┌─ Rows

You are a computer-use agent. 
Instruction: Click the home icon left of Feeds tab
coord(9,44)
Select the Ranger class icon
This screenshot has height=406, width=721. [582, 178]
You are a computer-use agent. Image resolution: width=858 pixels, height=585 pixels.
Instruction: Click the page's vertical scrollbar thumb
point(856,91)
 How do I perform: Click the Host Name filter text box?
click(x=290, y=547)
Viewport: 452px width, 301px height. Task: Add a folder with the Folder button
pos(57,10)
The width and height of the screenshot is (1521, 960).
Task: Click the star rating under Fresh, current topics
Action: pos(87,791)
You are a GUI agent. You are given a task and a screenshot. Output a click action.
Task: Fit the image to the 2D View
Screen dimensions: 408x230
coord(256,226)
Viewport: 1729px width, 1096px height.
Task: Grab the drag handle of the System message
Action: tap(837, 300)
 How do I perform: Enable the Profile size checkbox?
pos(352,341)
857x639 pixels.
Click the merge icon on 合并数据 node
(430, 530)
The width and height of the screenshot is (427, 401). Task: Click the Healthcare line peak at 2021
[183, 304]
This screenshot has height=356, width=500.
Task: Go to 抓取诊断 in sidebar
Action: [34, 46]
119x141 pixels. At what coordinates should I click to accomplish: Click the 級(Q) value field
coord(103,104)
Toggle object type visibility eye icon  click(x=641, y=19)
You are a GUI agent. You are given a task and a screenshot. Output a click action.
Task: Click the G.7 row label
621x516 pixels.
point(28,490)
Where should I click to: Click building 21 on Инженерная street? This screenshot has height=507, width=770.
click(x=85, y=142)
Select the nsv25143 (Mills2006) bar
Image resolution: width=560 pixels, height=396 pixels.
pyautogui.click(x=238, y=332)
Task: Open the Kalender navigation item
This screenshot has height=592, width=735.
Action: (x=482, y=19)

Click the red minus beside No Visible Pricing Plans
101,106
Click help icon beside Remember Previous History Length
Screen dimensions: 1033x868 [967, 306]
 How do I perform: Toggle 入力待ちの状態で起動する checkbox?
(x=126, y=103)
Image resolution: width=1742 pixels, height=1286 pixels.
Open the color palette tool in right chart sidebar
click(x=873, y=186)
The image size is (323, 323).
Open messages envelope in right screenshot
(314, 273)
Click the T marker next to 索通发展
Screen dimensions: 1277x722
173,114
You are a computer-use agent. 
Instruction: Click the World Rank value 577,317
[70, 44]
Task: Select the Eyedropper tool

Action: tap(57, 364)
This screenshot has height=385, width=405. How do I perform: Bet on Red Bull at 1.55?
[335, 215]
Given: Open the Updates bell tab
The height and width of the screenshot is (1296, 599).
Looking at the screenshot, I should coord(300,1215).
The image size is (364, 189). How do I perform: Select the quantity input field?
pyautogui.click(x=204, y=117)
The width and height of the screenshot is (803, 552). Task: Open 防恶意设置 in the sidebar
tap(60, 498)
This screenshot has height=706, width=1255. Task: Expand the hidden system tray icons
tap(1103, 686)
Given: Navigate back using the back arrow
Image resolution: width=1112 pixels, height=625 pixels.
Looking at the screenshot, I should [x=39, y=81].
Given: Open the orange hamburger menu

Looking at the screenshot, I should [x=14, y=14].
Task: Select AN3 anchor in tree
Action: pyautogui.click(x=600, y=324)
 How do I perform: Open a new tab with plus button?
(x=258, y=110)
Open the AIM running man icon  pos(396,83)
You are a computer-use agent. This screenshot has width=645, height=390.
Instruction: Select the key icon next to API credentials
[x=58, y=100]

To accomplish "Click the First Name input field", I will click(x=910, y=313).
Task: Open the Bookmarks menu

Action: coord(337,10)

└─

**To do**
Write out every line of the material above without changing anything.

**Solution**
You are a computer-use agent. 
Instruction: Click the home icon left of Feeds tab
coord(9,44)
Select the Ranger class icon
This screenshot has height=406, width=721. [582, 178]
You are a computer-use agent. Image resolution: width=858 pixels, height=585 pixels.
Instruction: Click the page's vertical scrollbar thumb
point(856,91)
 How do I perform: Click the Host Name filter text box?
click(x=290, y=547)
Viewport: 452px width, 301px height. Task: Add a folder with the Folder button
pos(57,10)
The width and height of the screenshot is (1521, 960).
Task: Click the star rating under Fresh, current topics
Action: pos(87,791)
You are a GUI agent. You are given a task and a screenshot. Output a click action.
Task: Fit the image to the 2D View
Screen dimensions: 408x230
coord(256,226)
Viewport: 1729px width, 1096px height.
Task: Grab the drag handle of the System message
Action: tap(837, 300)
 How do I perform: Enable the Profile size checkbox?
pos(352,341)
857x639 pixels.
Click the merge icon on 合并数据 node
(430, 530)
The width and height of the screenshot is (427, 401). Task: Click the Healthcare line peak at 2021
[183, 304]
This screenshot has height=356, width=500.
Task: Go to 抓取诊断 in sidebar
Action: [34, 46]
119x141 pixels. At what coordinates should I click to accomplish: Click the 級(Q) value field
coord(103,104)
Toggle object type visibility eye icon  click(x=641, y=19)
You are a GUI agent. You are given a task and a screenshot. Output a click action.
Task: Click the G.7 row label
621x516 pixels.
point(28,490)
Where should I click to: Click building 21 on Инженерная street? This screenshot has height=507, width=770.
click(x=85, y=142)
Select the nsv25143 (Mills2006) bar
Image resolution: width=560 pixels, height=396 pixels.
pyautogui.click(x=238, y=332)
Task: Open the Kalender navigation item
This screenshot has height=592, width=735.
Action: (x=482, y=19)

Click the red minus beside No Visible Pricing Plans
101,106
Click help icon beside Remember Previous History Length
Screen dimensions: 1033x868 [967, 306]
 How do I perform: Toggle 入力待ちの状態で起動する checkbox?
(x=126, y=103)
Image resolution: width=1742 pixels, height=1286 pixels.
Open the color palette tool in right chart sidebar
click(x=873, y=186)
The image size is (323, 323).
Open messages envelope in right screenshot
(314, 273)
Click the T marker next to 索通发展
Screen dimensions: 1277x722
173,114
You are a computer-use agent. 
Instruction: Click the World Rank value 577,317
[70, 44]
Task: Select the Eyedropper tool

Action: tap(57, 364)
This screenshot has height=385, width=405. How do I perform: Bet on Red Bull at 1.55?
[335, 215]
Given: Open the Updates bell tab
The height and width of the screenshot is (1296, 599).
Looking at the screenshot, I should coord(300,1215).
The image size is (364, 189). How do I perform: Select the quantity input field?
pyautogui.click(x=204, y=117)
The width and height of the screenshot is (803, 552). Task: Open 防恶意设置 in the sidebar
tap(60, 498)
This screenshot has height=706, width=1255. Task: Expand the hidden system tray icons
tap(1103, 686)
Given: Navigate back using the back arrow
Image resolution: width=1112 pixels, height=625 pixels.
Looking at the screenshot, I should [x=39, y=81].
Given: Open the orange hamburger menu

Looking at the screenshot, I should [x=14, y=14].
Task: Select AN3 anchor in tree
Action: pyautogui.click(x=600, y=324)
 How do I perform: Open a new tab with plus button?
(x=258, y=110)
Open the AIM running man icon  pos(396,83)
You are a computer-use agent. This screenshot has width=645, height=390.
Instruction: Select the key icon next to API credentials
[x=58, y=100]

To accomplish "Click the First Name input field", I will click(x=910, y=313).
Task: Open the Bookmarks menu

Action: coord(337,10)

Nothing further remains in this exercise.